Because the government is funded by tax dollars, discrimination against public employees is particularly troubling. In addition, ending sexual orientation employment discrimination within law enforcement agencies is an important step to combating bias against gay people by the police.
Lambda Legal's Impact
Grobeson’s case has already led to many beneficial modifications in Los Angeles’s citywide policies regarding sexual orientation antidiscrimination, recruitment, training and complaint-resolution policies. Final resolution of the case may cause even more positive enhancements in those policies. Many of these changes affect not only law enforcement employees, but all employees of the city.
- June 1996 Lawsuit filed in Los Angeles Superior Court on behalf of Grobeson against city of Los Angeles and numerous LAPD officers.
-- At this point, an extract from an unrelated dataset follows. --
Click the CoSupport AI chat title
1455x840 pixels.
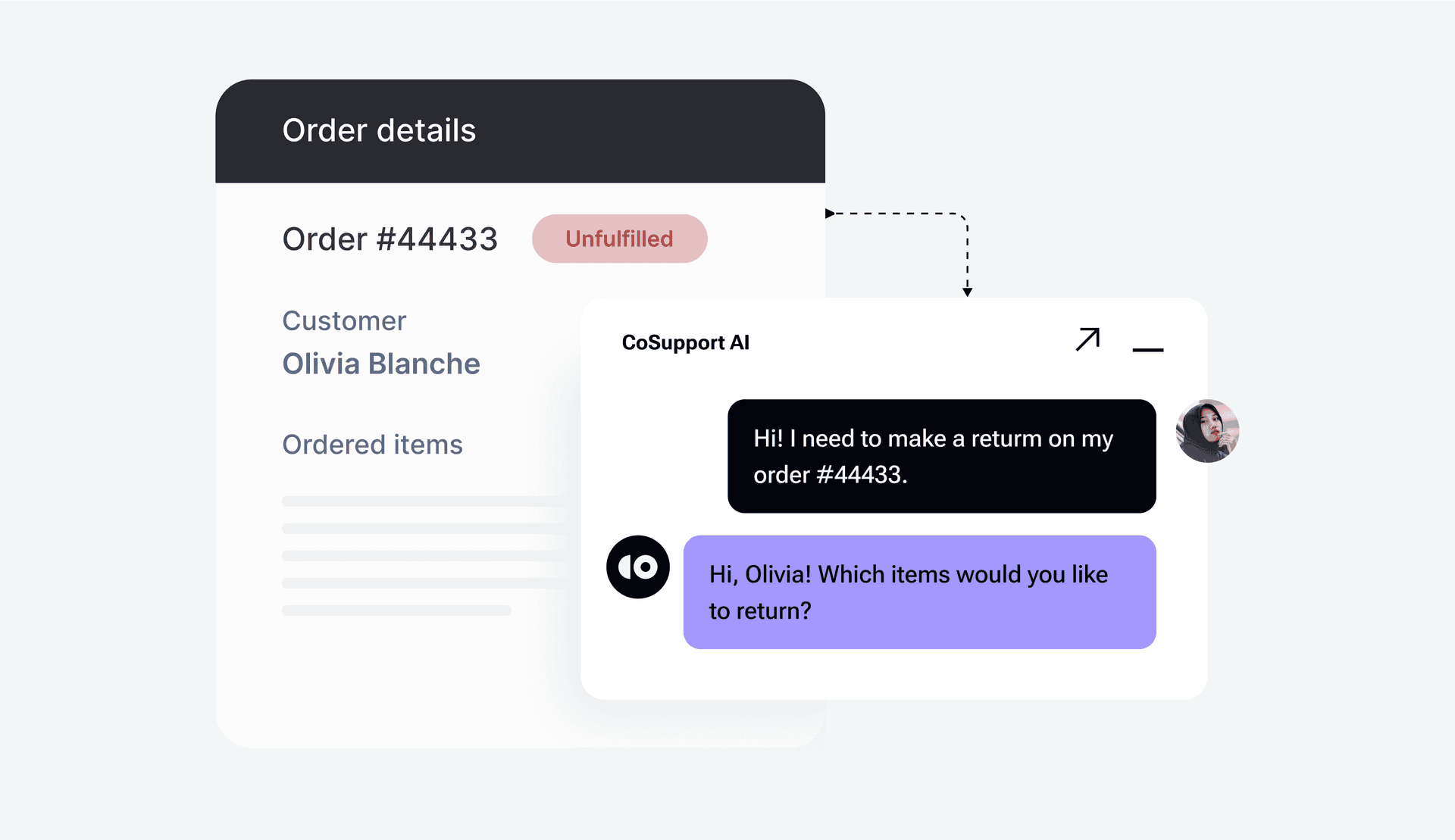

- June 1998 Disciplinary charges imposed against Grobeson are overturned by the Los Angeles Superior Court on the ground that the proceedings against him violated Grobeon's constitutional rights to due process.
- 1998 – 2007 Lengthy settlement negotiations and discovery proceed.
- November 2007 Los Angeles City Council votes unanimously to approve the non-monetary portion of Grobeson’s settlement. Grobeson has not been reinstated or allowed to retire honorably. Trial on monetary issues still scheduled for November 13, 2007.